Galβ1-4GlcNAc, known as LacNAc or type 2 chain, is an essential building block of protein N- and O-glycans as well as lacto-series glycosphinglipids (GSL). Further extension and/or branching of type 2 chain gives the polyLacNAc chains, which are carriers of glycotopes functionally implicated in many cellular communications including metastasis. Type 1 chain, Galβ1-3GlcNAc, on the other hand, is generally identified as terminal epitopes such as Lewis a (Lea) or sialyl Lewis a (sLea) and not further extended.
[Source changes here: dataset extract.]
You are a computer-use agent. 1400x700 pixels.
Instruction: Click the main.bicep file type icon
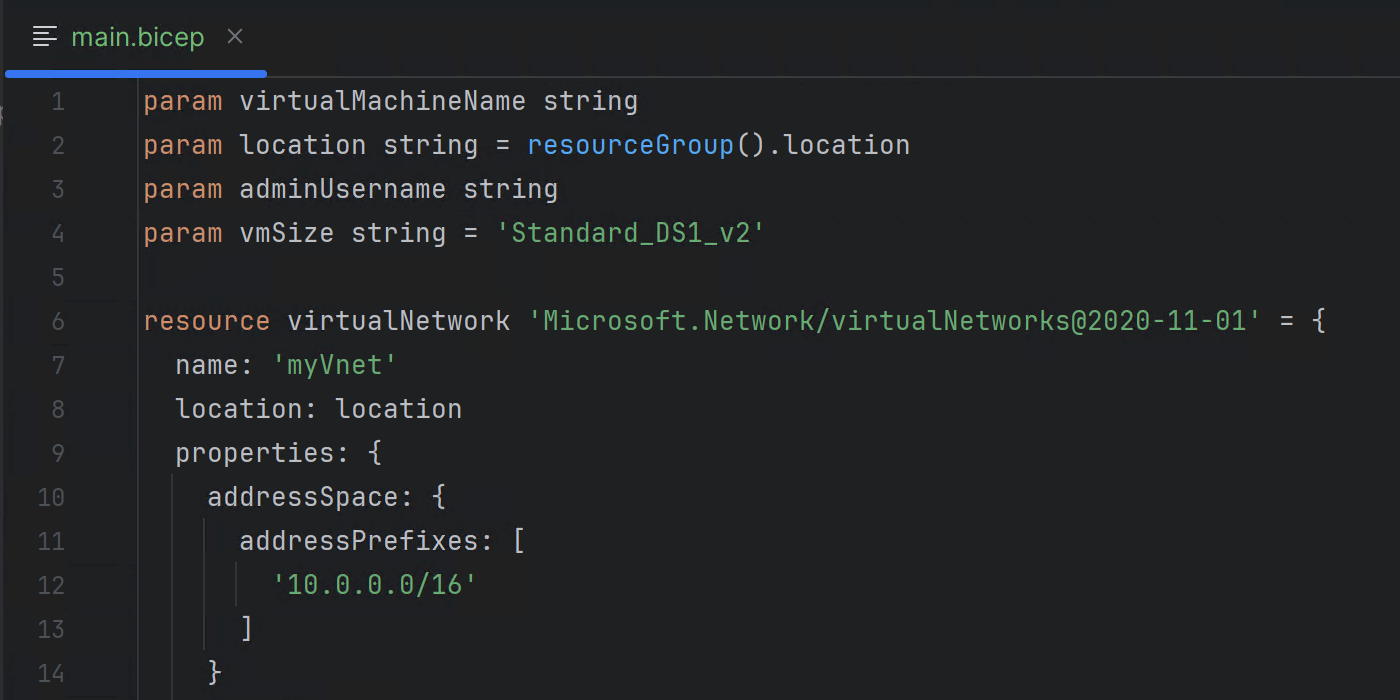click(45, 37)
One well-documented exception is the occurrence of multi-fucosylated extended type 1 chains in the form of Lea/b-Lea on GSL of Colo205. These rarely reported extended type 1 chains represent an analytical challenge for their unambiguous identification, as well as a target for functional glycomic studies. Using Colo205 as our experimental model system, concerted mass spectrometry (MS) techniques were first developed to enable facile discrimination of type 1 versus type 2 chain, which led to the identification of extended type 1 chains on N- and O-glycans of Colo205 and trimeric type 1 chain in either linear or branched form on GSL. With these analytical tools in place, the focus of this thesis work was turned to identify biosynthetic basis and functional implications.
A structural informative enzyme activity assay was established to study the kinetics and subcellular localization of endogenous β3GalT. To attribute the observed activity to one of many family members, a workflow of minimum biochemical enrichment steps was developed based on microsome/Golgi membrane preparation and one-step affinity column to allow proteomic identification of β3GalT5 as the major source of β3GalT activity in Colo205, consistent with previous mRNA transcript analysis. This proteomic approach was further applied to identify FucT3 and FucT6 as the fucosyltransferases for Lewis antigen biosynthesis in Colo205.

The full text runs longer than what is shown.